Maggots and steep rock faces are less daunting to him than unarmed combat with canapes and small talk.
Speaking at an international education conference, Grylls says he lacked confidence as a youngster and describes his own approach to tackling fear and those nagging self-doubts.
“I’ve learned that the best way over our fears is right bang through the middle. It really is. The only way you don’t see the fear is when you’re right on it.
“I’ve learned this the hard way. It’s how I deal with it now,” he said at the Global Education and Skills Forum in Dubai.
He says he is also “really nervous” of jumping out of aeroplanes, which is understandable since in his 20s he broke his back in three places in a parachuting accident in Africa.
His recovery from this injury became the springboard for his later ambitions – setting the target of climbing Everest and giving him the fire in his belly to make the most of this “second chance” in life.
“It was definitely a dark time after that accident.
“My over-riding emotion was that I really have got lucky. I should either be dead or paralysed. There’s got to be some purpose behind this. Life has given me a second chance.
“I might be a bit crook and a bit scarred, but I’m OK and I’m really going to claw my way back – and I really want to do something with my life.
“Sometimes in life it takes a knock to remember what we really value.”
There probably isn’t a pamphlet in the careers office for people wanting to become adventurers.
But Grylls has a straightforward explanation for the path he took – and the occupational hazard of constantly putting himself in danger.
“It’s the only thing I’m good at. I’m not saying that out of modesty, it really is. It’s my job, it’s what I really love. It’s what over the years I’ve become half-decent at.”
And he says the parachute accident was another spur to improve and get things right in split-second decisions.
When his parachute was failing to function properly and he was spinning to the ground, he says he wasn’t thinking about his life flashing before his eyes – instead he was trying to sort out the parachute.
But he “ran out of time and hit the ground very hard” and says that, in retrospect, he should have used those seconds to use the reserve chute.
“I made a promise to myself on that hospital bed that I was going to become the fastest-thinking, the quickest-reaction dude out there. Now I really take pride that I’m good in those moments. But these are skills we develop.”
He is famous for his survival skills. But he says the first inhospitable terrain he had to conquer was his own lack of self-confidence.
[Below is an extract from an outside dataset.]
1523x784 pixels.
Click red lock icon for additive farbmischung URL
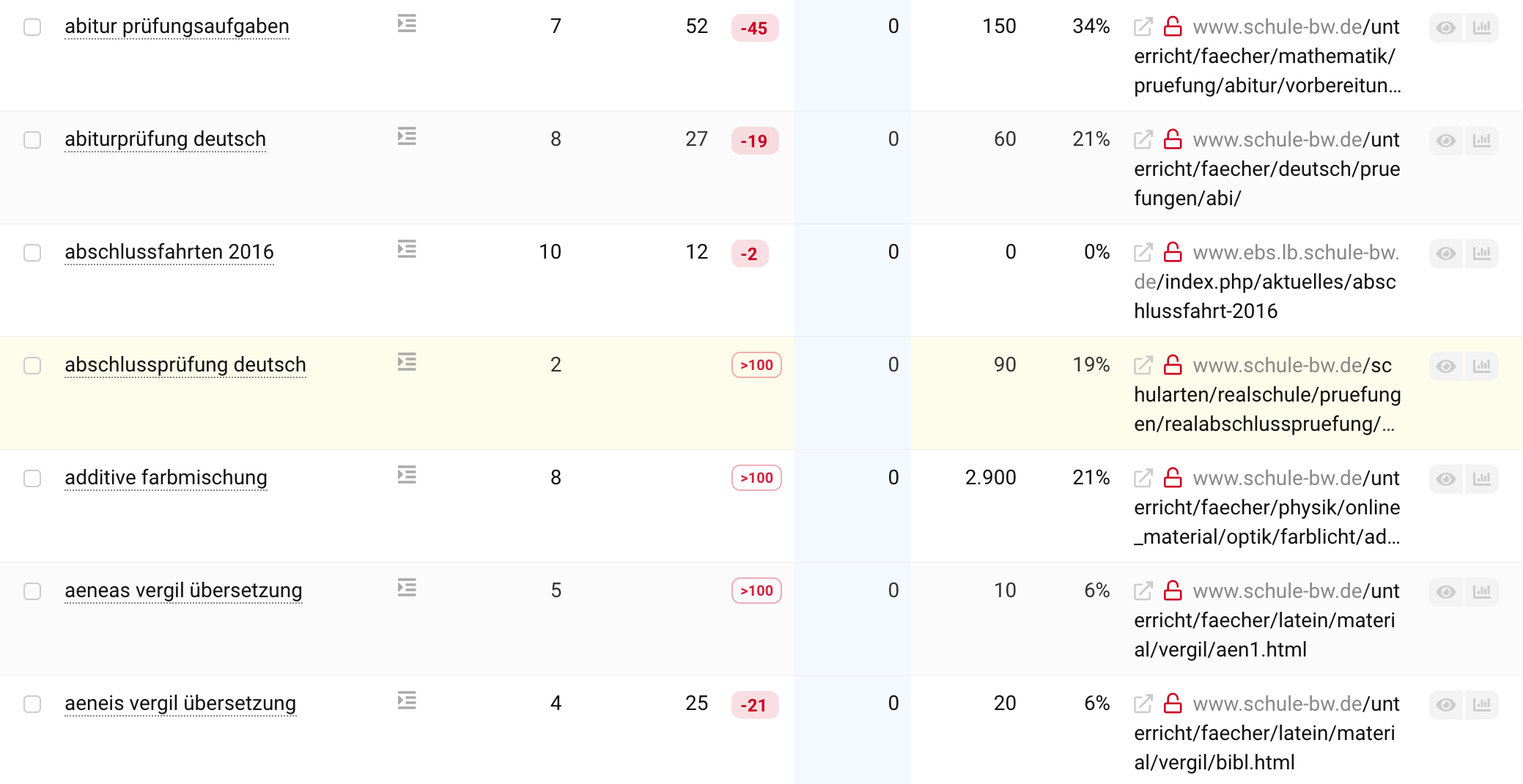1173,478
“I wasn’t very good at school – and I struggled a lot with confidence,” says the Eton-educated adventurer.
But he says such early struggles can be better preparation than success coming too easily.
“The great people I know in life often struggled at school, because it was the struggle that developed their strength.”
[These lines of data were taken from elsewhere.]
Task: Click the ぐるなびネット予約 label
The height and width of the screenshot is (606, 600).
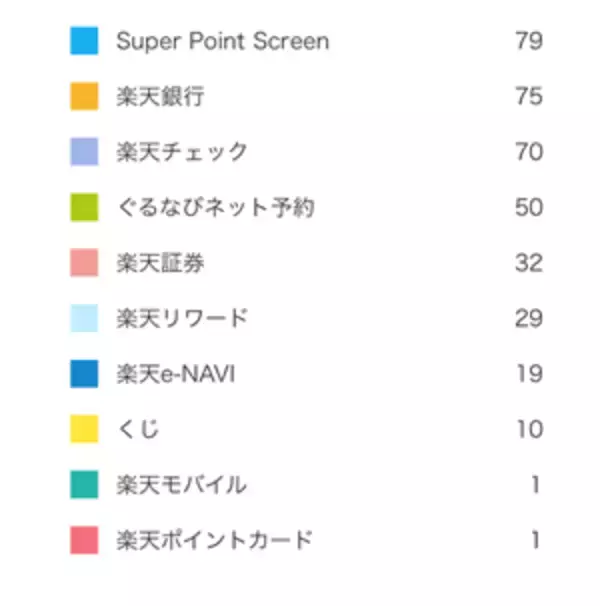Action: [x=216, y=208]
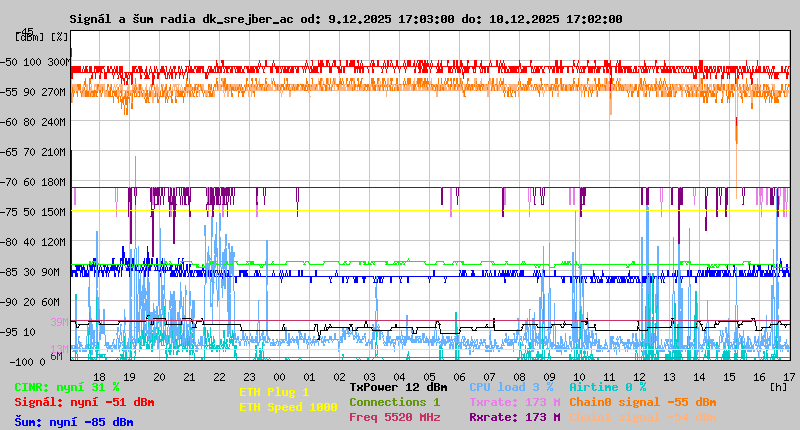800x430 pixels.
Task: Select the Freq 5520 MHz label
Action: (394, 417)
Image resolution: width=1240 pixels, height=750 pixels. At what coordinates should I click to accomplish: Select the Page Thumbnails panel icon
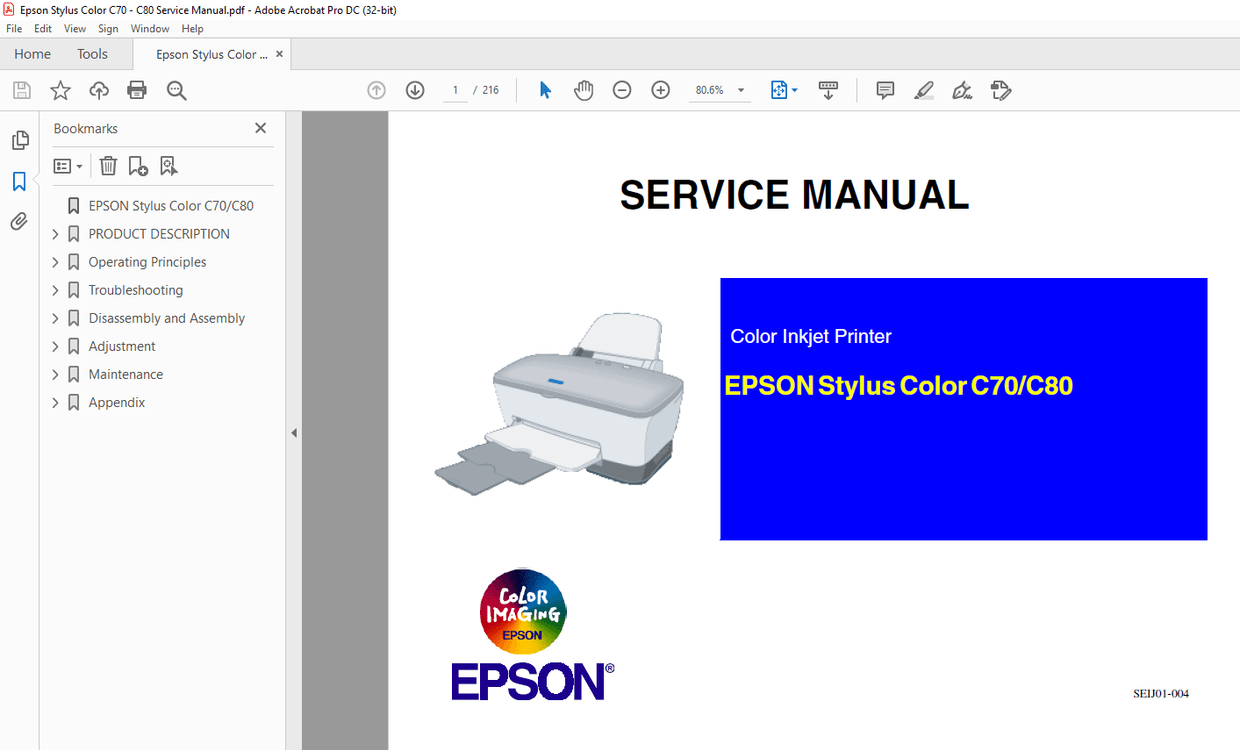[20, 140]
His descriptions are also punctuated by an awareness of the small margins between success and failure – and life and death.
When he talks about the last exhausting phase of climbing Everest, he describes coming across the body of another climber he had known, Rob Hall, who had died on the mountain two years before.
“I remember just sitting next to Rob, still perfectly there, his hair blowing, as if I could nudge him and he’d stand up and be fine.
“I desperately needed something to give me strength – and he is such a hero of mine. I just remember this panic filling me – there are a lot of bodies on the mountain, but this was different – we were so close, but now so far away.”
He pushed on and became one of the youngest climbers to get to the summit of Everest.
And he says he brought back some snow from the summit and kept it as a liquid symbol of conquering his self-doubt.
Grylls’s popularity as a TV presenter has been based on his Boy’s Own adventures in the world’s wild places. It’s in contrast to the worries about young people spending too long in front of screens, missing out on exercise and stressing over social media.
He says young people need to see the outdoor world and to experience risk in their lives to build a spirit of adventure and curiosity.
“If you strip risk out of young people’s lives, you kill that spirit. Risk is all around us – and you empower kids if you teach them how to manage that risk.”
And he says it’s the shy and under-confident youngsters he wants to encourage most.
“The rewards in life don’t always go to the biggest or the bravest, the cleverest, or even the best,” he tells them.
“The rewards in life go to the dogged and the determined, to the tenacious, those who get back on their feet when they get kicked.”
He’s prepared for numbingly cold temperatures and the threats of hungry predators.
Just don’t try and ambush him with a cocktail sausage and a conversation about the traffic.